## WORK INSTRUCTION:
The reply should hold every line of the data below, unchanged, and none of the pictures.

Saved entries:
· · · · ·
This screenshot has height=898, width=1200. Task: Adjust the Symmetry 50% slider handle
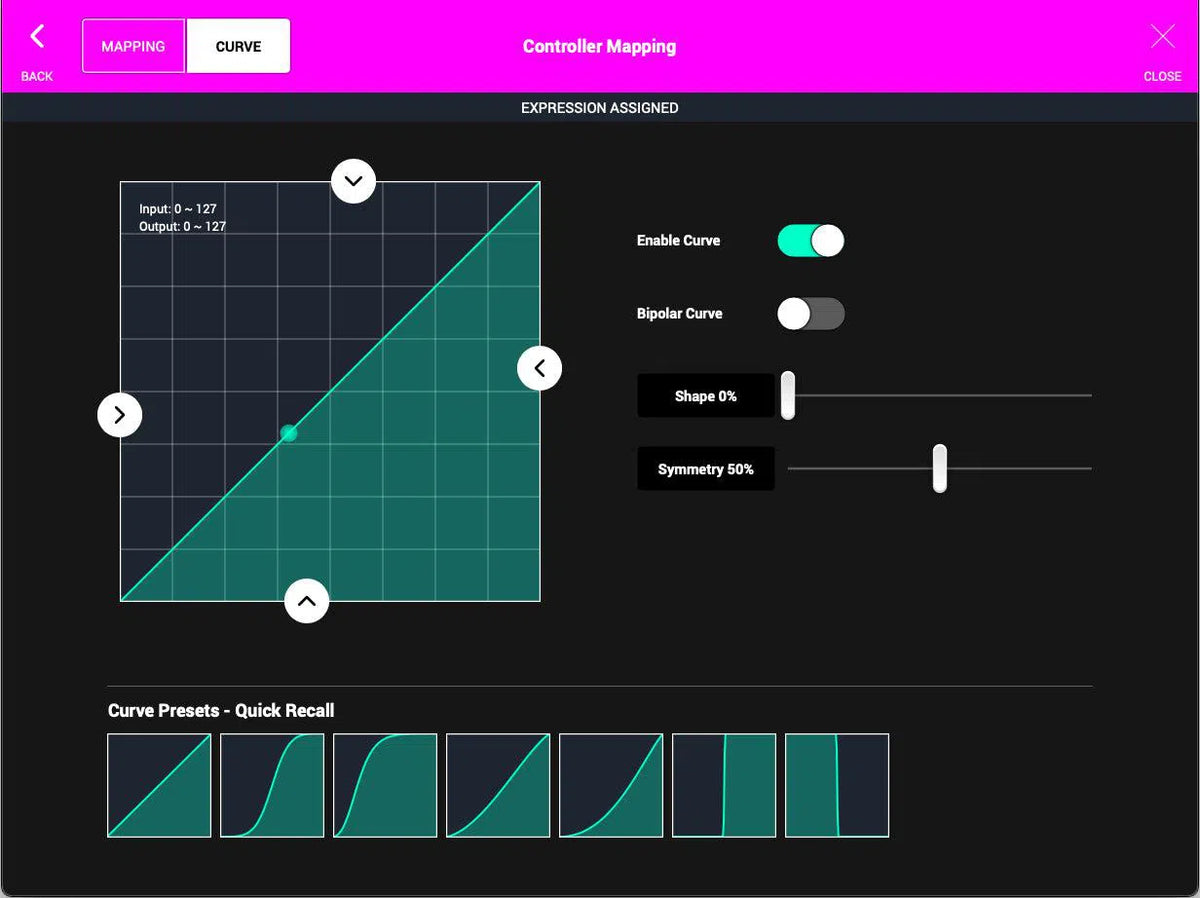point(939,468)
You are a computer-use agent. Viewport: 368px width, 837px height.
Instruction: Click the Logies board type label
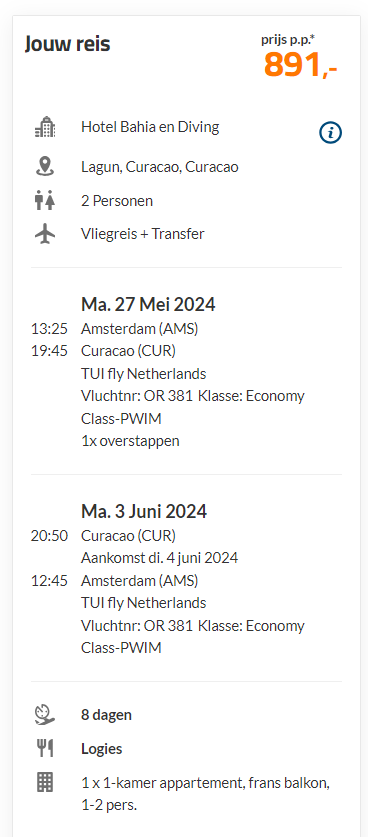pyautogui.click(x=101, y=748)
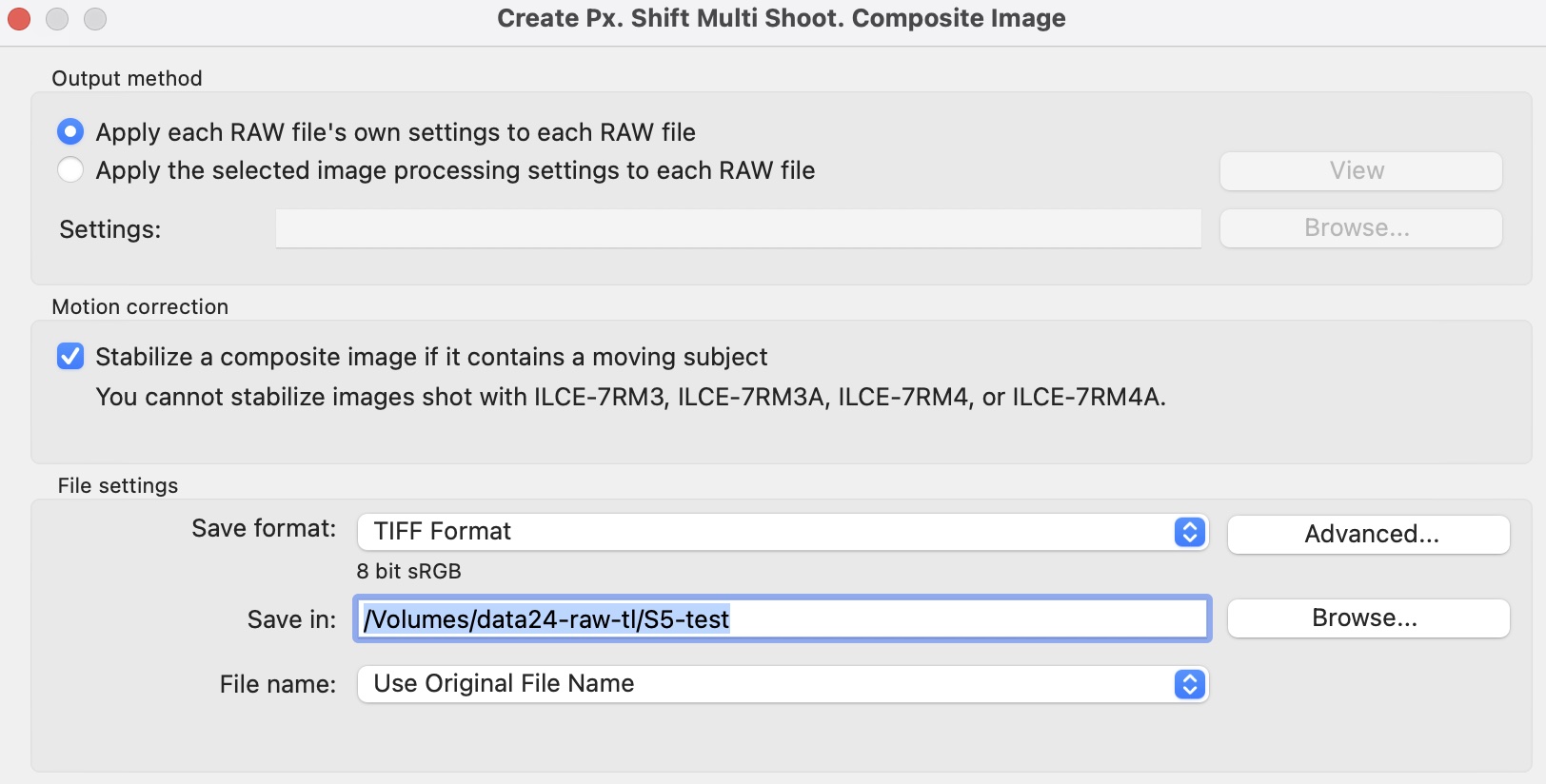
· · · · ·
## ANSWER TO THE PROBLEM:
This screenshot has height=898, width=1200. Task: Adjust the Symmetry 50% slider handle
point(939,468)
You are a computer-use agent. Viewport: 368px width, 837px height.
Instruction: Click the Logies board type label
pyautogui.click(x=101, y=748)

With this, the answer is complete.